Тогда не относились так недоверчиво к языку, как теперь, когда в словах мы так редко находим адекватное выражение фактов. В те времена, наоборот, господствовала наивная вера, что сфера понятия и сфера применения соответствующего ему слова всегда совпадают[60].

49 В условиях магического абсолютизма слов, по которому предполагалось, что слова отображают объективное поведение вещей, софистическая картина была безусловно уместной. Эта критика убедительно доказывала немощь человеческого языка. Поскольку идеи суть просто nomina (это еще требовалось доказать), нападение на Платона виделось оправданным. Однако родовые понятия перестают быть простыми именами, едва они начинают обозначать сходства или подобия вещей. Тогда встает вопрос о том, объективны эти подобия или нет. Они существуют фактически, а потому, следовательно, и родовые понятия соотносятся с некой реальностью. В них столько же реального, сколько реальности в точных описаниях предметов. Родовое понятие отличается от описания лишь тем, что оно описывает или обозначает подобия предметов. Значит, слабина заключается вовсе не в самом понятии или в идее, а в ее словесном выражении, которое, конечно же, ни при каких обстоятельствах не может в точности воспроизвести саму вещь или ее подобие. Поэтому номиналистические нападки на учение об идеях были, по сути, необоснованными, а раздраженная самооборона Платона была вполне правомерна.

50 Принцип свойства у Антисфена состоит в том, что к одному субъекту нельзя приложить ни многих предикатов, ни даже одного-единственного предиката, отличного от субъекта.

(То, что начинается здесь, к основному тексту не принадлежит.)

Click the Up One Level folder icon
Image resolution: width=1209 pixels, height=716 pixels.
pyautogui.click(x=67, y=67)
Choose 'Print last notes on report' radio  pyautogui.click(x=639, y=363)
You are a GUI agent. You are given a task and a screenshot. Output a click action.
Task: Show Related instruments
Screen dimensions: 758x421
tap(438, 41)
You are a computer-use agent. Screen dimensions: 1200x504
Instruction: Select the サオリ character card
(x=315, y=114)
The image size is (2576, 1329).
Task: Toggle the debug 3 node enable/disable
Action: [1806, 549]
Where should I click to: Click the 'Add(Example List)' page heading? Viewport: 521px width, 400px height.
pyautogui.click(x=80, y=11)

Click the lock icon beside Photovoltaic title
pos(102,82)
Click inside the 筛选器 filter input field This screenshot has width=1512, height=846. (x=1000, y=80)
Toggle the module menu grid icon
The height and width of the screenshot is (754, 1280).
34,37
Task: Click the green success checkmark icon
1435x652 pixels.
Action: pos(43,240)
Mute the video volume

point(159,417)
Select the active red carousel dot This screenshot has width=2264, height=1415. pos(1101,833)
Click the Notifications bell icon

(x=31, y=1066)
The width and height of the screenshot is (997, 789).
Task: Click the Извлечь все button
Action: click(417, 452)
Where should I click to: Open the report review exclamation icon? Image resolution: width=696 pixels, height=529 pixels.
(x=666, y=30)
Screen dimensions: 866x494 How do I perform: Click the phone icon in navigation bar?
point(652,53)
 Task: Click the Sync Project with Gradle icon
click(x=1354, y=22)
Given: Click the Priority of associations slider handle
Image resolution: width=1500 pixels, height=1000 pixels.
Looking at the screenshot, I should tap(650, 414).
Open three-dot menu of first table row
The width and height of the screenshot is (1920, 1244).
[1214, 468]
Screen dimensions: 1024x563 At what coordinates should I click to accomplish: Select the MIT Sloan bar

Антисфен признавал лишь такие суждения, в которых субъект и предикат были тождественны. Если даже пренебречь тем фактом, что такие тождественные суждения (например, «сладкое сладко») вообще ничего не означают и потому являются бессмысленными, принцип свойства имеет тот порок, что тождественное суждение не имеет ничего общего с предметом: слово «трава» никак не связано с травой в природе. Вдобавок этот принцип изрядно страдает старинным словесным фетишизмом, который наивно предполагал, что слово всегда совпадает с предметом. Если поэтому номиналист говорит реалисту: «Тебе снится, что ты имеешь дело с вещами, а сам между тем сражаешься с словесными химерами», то реалист с тем же правом может ответить номиналисту теми же словами; ведь номиналист тоже орудует не предметами, а словами вместо предметов. Подбери он отдельное слово для каждого отдельного предмета, слова все равно останутся словами и не овеществятся.